+++ Provided data +++

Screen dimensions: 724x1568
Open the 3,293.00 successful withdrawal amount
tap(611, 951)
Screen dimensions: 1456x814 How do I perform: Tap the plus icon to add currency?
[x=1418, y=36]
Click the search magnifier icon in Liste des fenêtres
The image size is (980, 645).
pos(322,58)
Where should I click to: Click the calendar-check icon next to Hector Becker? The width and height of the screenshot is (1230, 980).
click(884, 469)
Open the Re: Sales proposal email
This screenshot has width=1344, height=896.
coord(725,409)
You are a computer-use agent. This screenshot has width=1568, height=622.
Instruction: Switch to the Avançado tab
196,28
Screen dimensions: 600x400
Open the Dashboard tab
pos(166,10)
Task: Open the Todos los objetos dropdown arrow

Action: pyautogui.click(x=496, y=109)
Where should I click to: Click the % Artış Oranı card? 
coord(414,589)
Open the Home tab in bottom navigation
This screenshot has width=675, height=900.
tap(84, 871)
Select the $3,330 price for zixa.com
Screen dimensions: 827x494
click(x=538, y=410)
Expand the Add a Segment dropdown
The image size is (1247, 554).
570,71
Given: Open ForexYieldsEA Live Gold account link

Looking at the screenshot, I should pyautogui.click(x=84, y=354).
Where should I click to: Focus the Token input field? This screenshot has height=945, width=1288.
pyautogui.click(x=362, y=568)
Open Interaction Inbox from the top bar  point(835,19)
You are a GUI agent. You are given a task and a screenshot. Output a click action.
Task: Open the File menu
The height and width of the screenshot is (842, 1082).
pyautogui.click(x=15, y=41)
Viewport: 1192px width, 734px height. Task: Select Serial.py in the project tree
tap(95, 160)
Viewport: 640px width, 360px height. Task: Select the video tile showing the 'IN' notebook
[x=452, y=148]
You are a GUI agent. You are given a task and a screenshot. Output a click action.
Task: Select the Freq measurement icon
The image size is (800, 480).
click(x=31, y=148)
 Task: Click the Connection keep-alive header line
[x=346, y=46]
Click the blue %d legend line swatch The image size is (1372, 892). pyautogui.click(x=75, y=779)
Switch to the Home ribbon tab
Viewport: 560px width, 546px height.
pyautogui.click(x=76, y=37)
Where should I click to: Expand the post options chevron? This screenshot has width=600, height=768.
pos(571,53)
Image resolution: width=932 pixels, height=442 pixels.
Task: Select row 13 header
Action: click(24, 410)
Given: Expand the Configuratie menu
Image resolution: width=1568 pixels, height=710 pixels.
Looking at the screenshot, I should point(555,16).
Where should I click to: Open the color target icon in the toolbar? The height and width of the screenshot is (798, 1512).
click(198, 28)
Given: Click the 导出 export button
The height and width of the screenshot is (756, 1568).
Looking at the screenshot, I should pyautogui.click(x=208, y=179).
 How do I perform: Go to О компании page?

+++

* Task details *
Return each record exactly as given.

* Task response *
Screen dimensions: 724x1568
Open the 3,293.00 successful withdrawal amount
tap(611, 951)
Screen dimensions: 1456x814 How do I perform: Tap the plus icon to add currency?
[x=1418, y=36]
Click the search magnifier icon in Liste des fenêtres
The image size is (980, 645).
pos(322,58)
Where should I click to: Click the calendar-check icon next to Hector Becker? The width and height of the screenshot is (1230, 980).
click(884, 469)
Open the Re: Sales proposal email
This screenshot has width=1344, height=896.
coord(725,409)
You are a computer-use agent. This screenshot has width=1568, height=622.
Instruction: Switch to the Avançado tab
196,28
Screen dimensions: 600x400
Open the Dashboard tab
pos(166,10)
Task: Open the Todos los objetos dropdown arrow

Action: pyautogui.click(x=496, y=109)
Where should I click to: Click the % Artış Oranı card? 
coord(414,589)
Open the Home tab in bottom navigation
This screenshot has width=675, height=900.
tap(84, 871)
Select the $3,330 price for zixa.com
Screen dimensions: 827x494
click(x=538, y=410)
Expand the Add a Segment dropdown
The image size is (1247, 554).
570,71
Given: Open ForexYieldsEA Live Gold account link

Looking at the screenshot, I should pyautogui.click(x=84, y=354).
Where should I click to: Focus the Token input field? This screenshot has height=945, width=1288.
pyautogui.click(x=362, y=568)
Open Interaction Inbox from the top bar  point(835,19)
You are a GUI agent. You are given a task and a screenshot. Output a click action.
Task: Open the File menu
The height and width of the screenshot is (842, 1082).
pyautogui.click(x=15, y=41)
Viewport: 1192px width, 734px height. Task: Select Serial.py in the project tree
tap(95, 160)
Viewport: 640px width, 360px height. Task: Select the video tile showing the 'IN' notebook
[x=452, y=148]
You are a GUI agent. You are given a task and a screenshot. Output a click action.
Task: Select the Freq measurement icon
The image size is (800, 480).
click(x=31, y=148)
 Task: Click the Connection keep-alive header line
[x=346, y=46]
Click the blue %d legend line swatch The image size is (1372, 892). pyautogui.click(x=75, y=779)
Switch to the Home ribbon tab
Viewport: 560px width, 546px height.
pyautogui.click(x=76, y=37)
Where should I click to: Expand the post options chevron? This screenshot has width=600, height=768.
pos(571,53)
Image resolution: width=932 pixels, height=442 pixels.
Task: Select row 13 header
Action: click(24, 410)
Given: Expand the Configuratie menu
Image resolution: width=1568 pixels, height=710 pixels.
Looking at the screenshot, I should point(555,16).
Where should I click to: Open the color target icon in the toolbar? The height and width of the screenshot is (798, 1512).
click(198, 28)
Given: Click the 导出 export button
The height and width of the screenshot is (756, 1568).
Looking at the screenshot, I should pyautogui.click(x=208, y=179).
 How do I perform: Go to О компании page?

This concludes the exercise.